Elo Prediction Accuracy and Court Pace

With only two of the top 8 seeds reaching the quarterfinals at the first Grand Slam of the year, the 2017 Australian Open was a trainwreck for most prediction models. Even the Elo forecasting system, one of the most accurate open prediction approaches in tennis, couldn’t have anticipated the unusual conditions of this year’s Major down under.

Or could it have?

We know that one of the contributing factors for the higher number of upsets at the Australian Open was a higher than normal serve percentage. When we look at the average service points won by tournament, we see that there has been a general increasing trend across surfaces. On hard courts, for example, serve percentages have increased 3 percentage points over 20 years. Whether owing to a surface, ball or equipment effect, the 2017 Australian Open was still an outlier, departing even further from these trends.

But why might a shift in serve advantage matter when it comes to prediction?

There are a number of reasons to expect prediction performance to vary with the overall level of serve advantage at an event. When players are performing systematically better on serve, it can reflect conditions—like the speed of the court—as well as the prevailing style of play—shorter versus longer points—that could benefit specific players over others. Standard prediction methods ignore these factors which raises the question of whether they should.

We can get some idea of the answer to that question by looking at how prediction error is or is not related to a player’s overall ability on serve.

The chart below plot’s each player’s yearly root mean squared error in Elo predictions against their service z-score for the year. The z-score measures how they compare to the average server on tour in that year in units of standard deviation, the most negative values being the poorest servers and the most positive values the best servers.

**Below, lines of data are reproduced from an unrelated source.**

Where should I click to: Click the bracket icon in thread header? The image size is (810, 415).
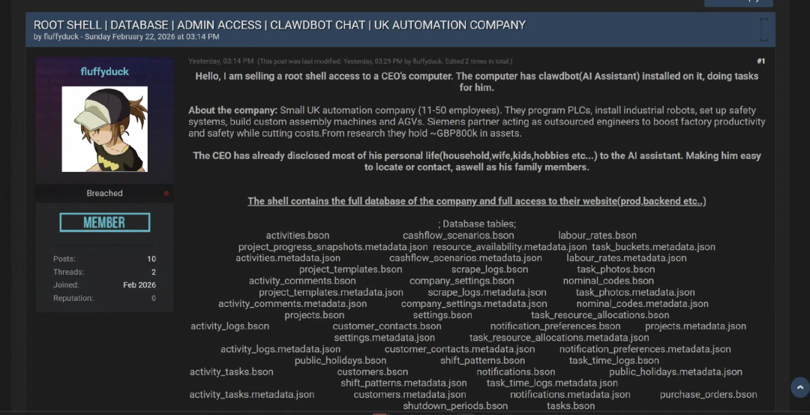click(764, 29)
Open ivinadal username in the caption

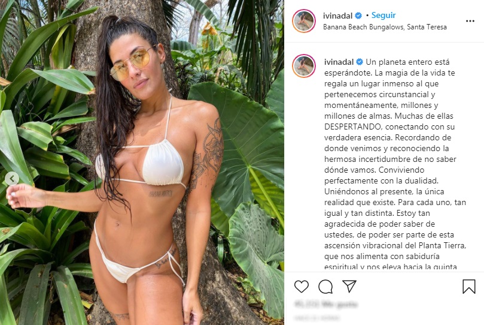[339, 62]
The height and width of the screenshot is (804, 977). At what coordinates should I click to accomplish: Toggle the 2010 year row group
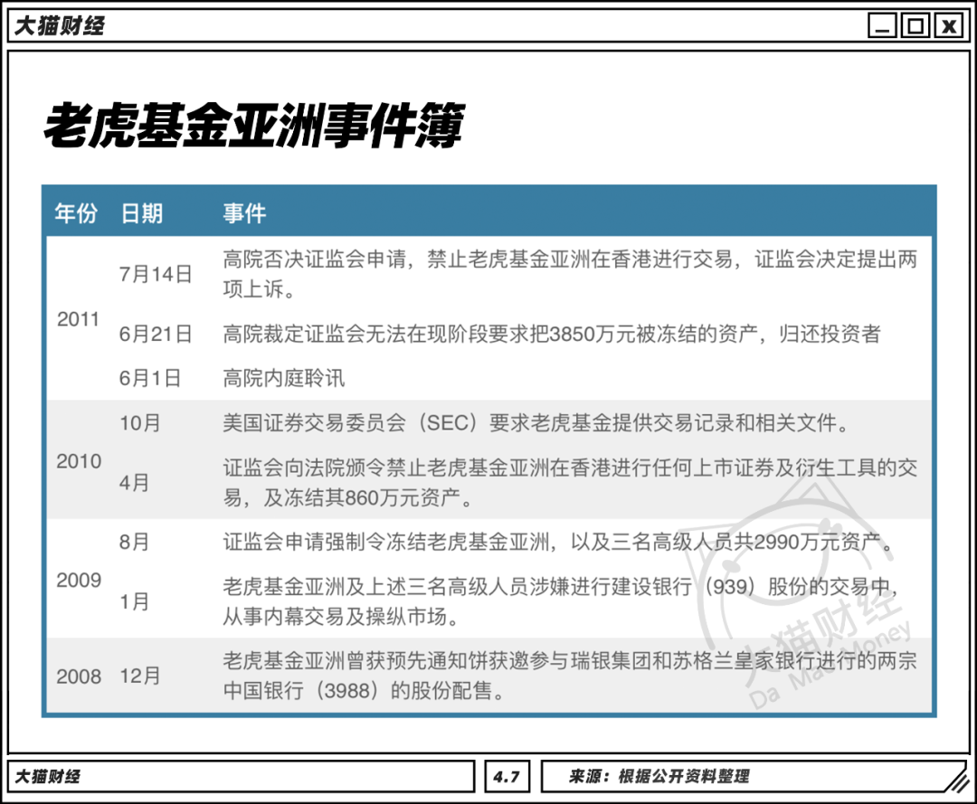tap(81, 461)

Looking for all ATP matches from 1991 thru 2016, we find some clear structure in the error-serve relationship. The RMSE tends to be lowest for the worst servers but the most variable. For average and moderately above average servers the error rate increases but the variance becomes more narrow. Then, in the opposite extreme of the Karlovics of the sport, the error tends to decrease again.

What is this sigmoidal shape telling us? It seems to suggest that there is a cost in accuracy as players perform closer to the average on serve. The different colors indicate the service advantage of the event. Because there is considerable overlap in the colors, it further tells us that this relationship does not vary strongly from one event to the next, that is, when it comes to the error pattern, it matters most whether a serve is a weaker or stronger server and not exactly where he is playing. Although the event could determine how well a server performs at a particular point in the calendar.

To see if the error tends to be in one particular direction, we can look at the mean error. Below is the mean of the player’s predicted win chance against the actual win, as before, grouped per player and year. A positive difference suggests that Elo tends to be more optimistic than not. We see that the error is more positive across the range of z-scores than negative, so it tends to attribute greater confidence in player’s than they perform.

Interestingly, the direction of the error does appear to vary with the serve rating of the event. Whereas the average behavior we see in gray pertains to most events below a rating of 0.64 (that is, 64% serve percentage on average), the events above this level tend to have a negative correlation so the bias approaches zero for the best servers in the events with a higher overall service rating.

There is still a lot to unpack to understand the causes behind this error pattern. For now, at least, it does suggest that reducing error for the middle pack of servers could be an important strategy for improving forecasting performance in the sport.